*TASK DIRECTIONS*
Please keep pictures out and return the lines below exactly, from the one holding "You are a GUI" through the last, both included.

[Opening INFORMATION GIVEN section]

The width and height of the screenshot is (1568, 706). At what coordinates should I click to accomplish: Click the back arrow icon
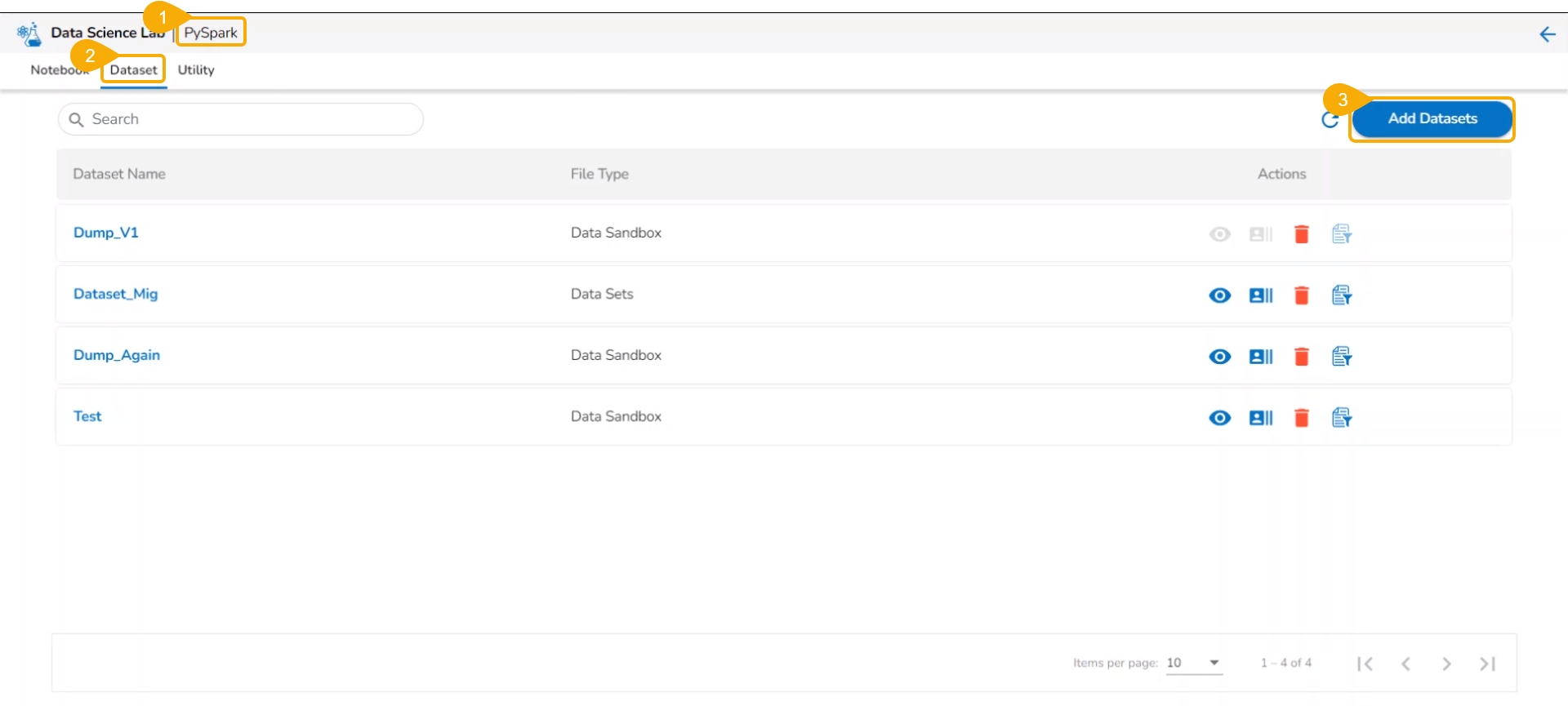[x=1547, y=34]
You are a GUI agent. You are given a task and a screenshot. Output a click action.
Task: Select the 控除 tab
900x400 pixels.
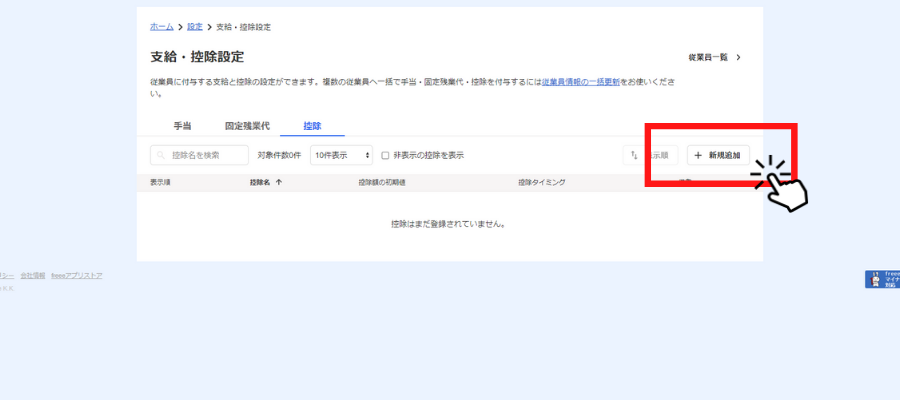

[Closing INFORMATION GIVEN section]

*SOLUTION FOR THIS PROBLEM*
You are a GUI agent. You are given a task and a screenshot. Output a click action.
Task: Select the 控除 tab
900x400 pixels.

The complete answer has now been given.